**WORK TO BE COMPLETED**
The lines to copy are those holding the string "count" in the entries below.

[Saved data entries]

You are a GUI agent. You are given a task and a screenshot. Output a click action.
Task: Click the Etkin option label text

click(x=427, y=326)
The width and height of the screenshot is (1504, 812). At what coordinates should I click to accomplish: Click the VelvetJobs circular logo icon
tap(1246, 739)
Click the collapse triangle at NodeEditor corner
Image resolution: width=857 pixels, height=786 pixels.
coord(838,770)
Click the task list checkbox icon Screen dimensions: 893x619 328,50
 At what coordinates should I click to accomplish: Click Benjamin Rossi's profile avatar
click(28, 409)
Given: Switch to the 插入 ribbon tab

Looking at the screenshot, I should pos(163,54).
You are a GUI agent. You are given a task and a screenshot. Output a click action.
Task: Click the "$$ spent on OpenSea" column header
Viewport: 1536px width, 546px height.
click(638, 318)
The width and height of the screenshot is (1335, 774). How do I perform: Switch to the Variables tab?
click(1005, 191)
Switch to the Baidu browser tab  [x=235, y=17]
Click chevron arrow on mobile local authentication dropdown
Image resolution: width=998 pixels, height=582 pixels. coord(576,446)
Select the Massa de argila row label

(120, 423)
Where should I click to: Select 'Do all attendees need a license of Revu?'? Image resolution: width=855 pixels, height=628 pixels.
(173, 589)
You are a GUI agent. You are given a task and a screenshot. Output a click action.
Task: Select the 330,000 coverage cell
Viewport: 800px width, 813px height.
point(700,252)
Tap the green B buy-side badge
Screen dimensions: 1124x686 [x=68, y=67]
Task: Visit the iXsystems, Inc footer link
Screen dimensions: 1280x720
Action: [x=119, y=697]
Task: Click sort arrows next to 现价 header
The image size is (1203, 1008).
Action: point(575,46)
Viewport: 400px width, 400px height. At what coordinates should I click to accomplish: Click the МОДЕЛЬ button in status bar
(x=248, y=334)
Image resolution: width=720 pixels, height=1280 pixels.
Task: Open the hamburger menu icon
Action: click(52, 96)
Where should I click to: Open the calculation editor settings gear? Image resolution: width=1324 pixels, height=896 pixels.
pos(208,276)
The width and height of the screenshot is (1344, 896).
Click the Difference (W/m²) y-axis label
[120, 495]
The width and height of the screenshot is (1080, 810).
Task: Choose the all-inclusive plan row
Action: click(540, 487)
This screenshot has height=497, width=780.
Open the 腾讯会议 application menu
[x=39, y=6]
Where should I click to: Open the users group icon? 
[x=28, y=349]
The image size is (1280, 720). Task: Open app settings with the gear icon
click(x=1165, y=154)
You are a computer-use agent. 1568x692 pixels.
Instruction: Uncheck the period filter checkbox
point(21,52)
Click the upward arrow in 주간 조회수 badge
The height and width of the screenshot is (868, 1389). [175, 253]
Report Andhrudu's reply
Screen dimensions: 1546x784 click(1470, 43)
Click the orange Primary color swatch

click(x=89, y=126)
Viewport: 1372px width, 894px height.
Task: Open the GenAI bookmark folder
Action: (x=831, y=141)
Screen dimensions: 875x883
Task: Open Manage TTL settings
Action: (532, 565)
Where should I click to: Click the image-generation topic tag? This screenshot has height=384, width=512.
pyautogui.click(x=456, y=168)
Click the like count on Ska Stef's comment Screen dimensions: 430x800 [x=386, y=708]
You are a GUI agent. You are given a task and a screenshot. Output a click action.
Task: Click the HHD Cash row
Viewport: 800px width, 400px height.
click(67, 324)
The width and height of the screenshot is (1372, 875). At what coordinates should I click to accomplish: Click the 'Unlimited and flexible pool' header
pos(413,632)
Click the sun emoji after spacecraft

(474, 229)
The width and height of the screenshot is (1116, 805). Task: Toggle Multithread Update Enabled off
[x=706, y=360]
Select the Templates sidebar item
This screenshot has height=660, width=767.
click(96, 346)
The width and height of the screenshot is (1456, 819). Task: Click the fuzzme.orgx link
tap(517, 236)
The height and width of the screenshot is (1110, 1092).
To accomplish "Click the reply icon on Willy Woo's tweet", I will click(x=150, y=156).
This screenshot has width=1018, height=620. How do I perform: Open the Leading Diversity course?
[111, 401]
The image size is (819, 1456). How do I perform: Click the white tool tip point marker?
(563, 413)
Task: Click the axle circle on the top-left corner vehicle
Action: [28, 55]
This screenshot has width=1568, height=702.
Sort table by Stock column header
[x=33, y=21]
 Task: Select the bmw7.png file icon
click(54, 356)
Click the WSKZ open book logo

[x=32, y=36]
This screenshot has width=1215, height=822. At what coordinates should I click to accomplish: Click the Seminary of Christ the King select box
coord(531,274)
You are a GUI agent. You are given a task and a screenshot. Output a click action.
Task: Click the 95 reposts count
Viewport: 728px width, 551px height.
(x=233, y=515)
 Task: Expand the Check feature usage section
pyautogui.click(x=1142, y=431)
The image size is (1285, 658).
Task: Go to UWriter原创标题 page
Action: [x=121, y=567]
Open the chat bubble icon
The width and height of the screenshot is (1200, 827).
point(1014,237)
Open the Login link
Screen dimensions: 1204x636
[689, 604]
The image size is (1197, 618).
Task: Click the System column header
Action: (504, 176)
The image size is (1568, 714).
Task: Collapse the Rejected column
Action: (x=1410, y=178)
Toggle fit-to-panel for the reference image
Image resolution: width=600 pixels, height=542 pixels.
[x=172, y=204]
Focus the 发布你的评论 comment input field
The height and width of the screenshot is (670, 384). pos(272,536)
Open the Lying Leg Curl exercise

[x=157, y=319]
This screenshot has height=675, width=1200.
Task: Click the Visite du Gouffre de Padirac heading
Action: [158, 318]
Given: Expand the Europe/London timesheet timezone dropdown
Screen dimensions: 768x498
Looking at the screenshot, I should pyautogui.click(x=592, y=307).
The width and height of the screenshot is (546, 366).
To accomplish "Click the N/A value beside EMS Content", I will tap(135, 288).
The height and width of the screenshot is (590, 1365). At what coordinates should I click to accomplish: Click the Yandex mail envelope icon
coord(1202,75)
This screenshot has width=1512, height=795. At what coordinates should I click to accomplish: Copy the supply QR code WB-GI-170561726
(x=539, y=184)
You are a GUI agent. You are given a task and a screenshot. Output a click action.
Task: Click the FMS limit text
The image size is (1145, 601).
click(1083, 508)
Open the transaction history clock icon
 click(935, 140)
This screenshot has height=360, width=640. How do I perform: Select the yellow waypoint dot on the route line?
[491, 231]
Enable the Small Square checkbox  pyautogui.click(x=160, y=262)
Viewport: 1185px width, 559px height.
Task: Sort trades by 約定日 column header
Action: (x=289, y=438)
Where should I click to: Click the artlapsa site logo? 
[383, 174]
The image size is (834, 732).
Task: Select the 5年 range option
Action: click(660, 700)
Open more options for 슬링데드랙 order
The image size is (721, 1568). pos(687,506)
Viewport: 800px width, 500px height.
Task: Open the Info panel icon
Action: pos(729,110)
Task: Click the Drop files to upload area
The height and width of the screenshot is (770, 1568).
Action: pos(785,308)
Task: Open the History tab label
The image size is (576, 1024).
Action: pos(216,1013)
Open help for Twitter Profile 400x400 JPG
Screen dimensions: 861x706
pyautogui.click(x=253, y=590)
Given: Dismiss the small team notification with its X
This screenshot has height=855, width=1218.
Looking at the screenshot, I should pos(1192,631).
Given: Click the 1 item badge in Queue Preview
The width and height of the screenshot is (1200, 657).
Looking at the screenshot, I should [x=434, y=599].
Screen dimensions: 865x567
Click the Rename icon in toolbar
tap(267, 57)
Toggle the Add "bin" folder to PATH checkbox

**TASK ANSWER**
Click the like count on Ska Stef's comment Screen dimensions: 430x800 [x=386, y=708]
Task: Click the 95 reposts count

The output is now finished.